The commandment is not detrimental to the child but later to the adult. All children love their parents and they wouldn't need the commandment to tell them to do so. But when we become adults and realize that our love was exploited and we were abused, we should be able to experience our true feelings, including rage, and not be forced to love parents who were cruel to us. Most people are afraid of these "negative" feelings towards their parents, so they take them out on their children and in this way perpetuate the cycle of violence. It is here that I see the destructive effect of the fourth commandment. Since a commandment or a law that would inhibit parents to dump their anger on their children doesn't yet exist, even the parents' most violent behavior can still be called "child-rearing".

2. You go so far as to state that the fourth commandment causes physical ailments. How would you explain this link? Did it cause physical ailments in your case?

It is the suppression of authentic emotions that makes us ill. We suppress them out of fear. The child's unconscious fear of violent parents can stay with us our whole life if we refuse to confront it by staying in a state of denial.

3. We take it for granted that parents 'love' their children. Unfortunately, this is more often than not a myth? Is love, seasoned with 'only' occasional 'educational' spanking, possible?

As parents we should know that violent upbringing, however well intended, kills love.

4. Why is spanking always wrong?

Spanking is always an abuse of power. It is humiliating and it creates fear. A state of fear can only teach children to be distrustful and hide their true feelings. They learn from their parents that violence is the right way of resolving conflicts and that they are bad or unworthy and thus deserve correction. These children will soon forget why they were spanked. They will submit very quickly, but later in life they will do the same to weaker persons. By spanking we teach violence. The child's body has learned the lesson of violence from their parents over a long period and we cannot expect it to suddenly forget these lessons at the behest of religious values, which the body doesn't understand anyway. Instead, it retains the memory of being spanked.

5. Many despicable acts are committed in the name of parental love. How would you define real parental love?

I love my children if I can respect them with their feelings and their needs and try to fulfill these needs as well as I can. I don't love them if I see them not as persons equal to me but as objects that I have to correct.

6. You speak of child abuse in our cultures as A Forbidden Issue. Why is this so? What is needed to change this state of affairs?

The issue is forbidden because most of us were spanked in childhood and we don't want to be reminded of that. We learned as children that spanking is harmless. We had to learn this lie in order to survive. Now, as adults, we don't want to know the truth, that in fact spanking is harmful. It is interesting that when you say 'don't spank your child' people become aggressive with you.
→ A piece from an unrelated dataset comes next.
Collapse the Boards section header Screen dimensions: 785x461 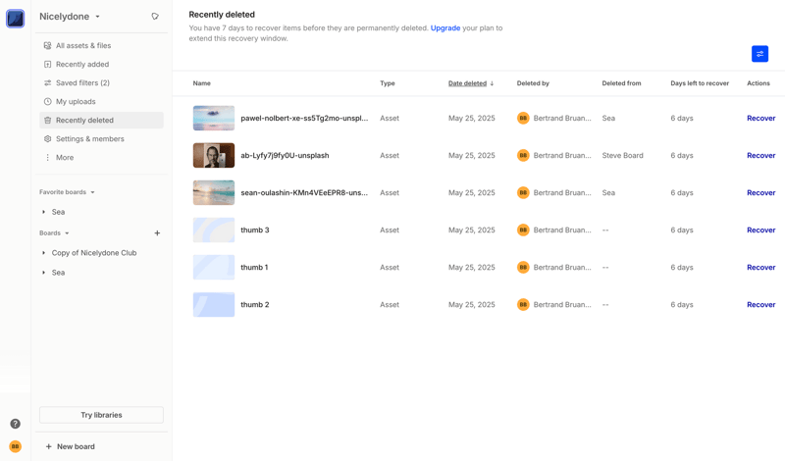[54, 233]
They become even more aggressive if you say 'you were spanked yourself and suffered as a child, you were forced to deny your pain in order to survive'. They would rather kill you than admit the truth and feel the pain of having been humiliated and unloved when they were spanked by someone five times bigger than themselves. These aggressive reactions are understandable. Imagine how you would feel if you went out on the street and suddenly somebody five times bigger than you beat you in a rage and you didn't even understand why. A child cannot bear this truth, it must repress it. But an adult can face up to it. As adults we are not so alone, we can look for witnesses and we have a consciousness we didn't have when we were children.

7. You say that hatred is better than the adoration of abusive parents, because it is a sign of our vitality. With regard to their parents many people find themselves trapped in a chain of self-deception (they idealize them). How can we direct hatred, rage and anger at the proper recipient (and not at ourselves or our partners)?
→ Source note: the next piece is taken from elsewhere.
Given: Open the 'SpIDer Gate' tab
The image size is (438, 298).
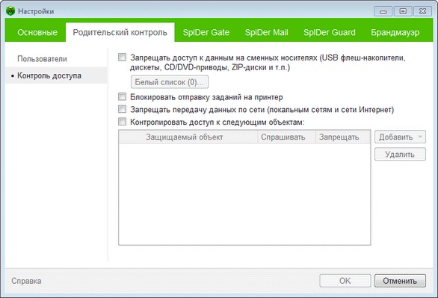Looking at the screenshot, I should pos(206,32).
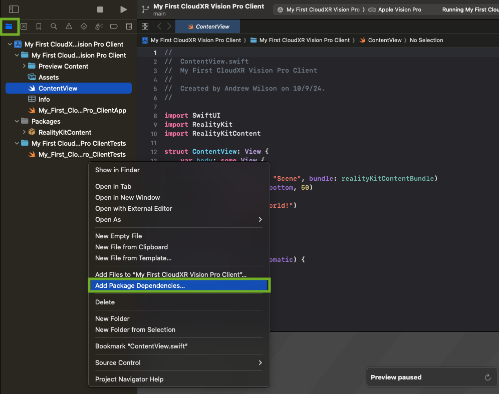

We can try to become emotionally honest with ourselves and find the courage to confront the reality of our childhood. Unfortunately there are not many people who really want to know what happened in the first years of their lives. But their number seems to be growing. Some years ago we created forums in different languages on the Internet. They are called 'Our Childhood'. Adults who were abused as children and who want to know more precisely what happened to them and how they actually feel about it can share their memories with other survivors in a safe environment and get more and more in touch with their true histories. Thanks to the compassion of the feeling witnesses they achieve more emotional clarity that helps them to change the way they treat their children. Of course, they become more authentic with their partners once they understand better the causes of their strong emotions that were previously repressed.

8. One of the basic psychological truths is that persons emotionally deprived in childhood hope all their lives to receive the love denied to them. Why is it so hard to accept that we weren't important to anyone? Many even prefer to commit suicide instead.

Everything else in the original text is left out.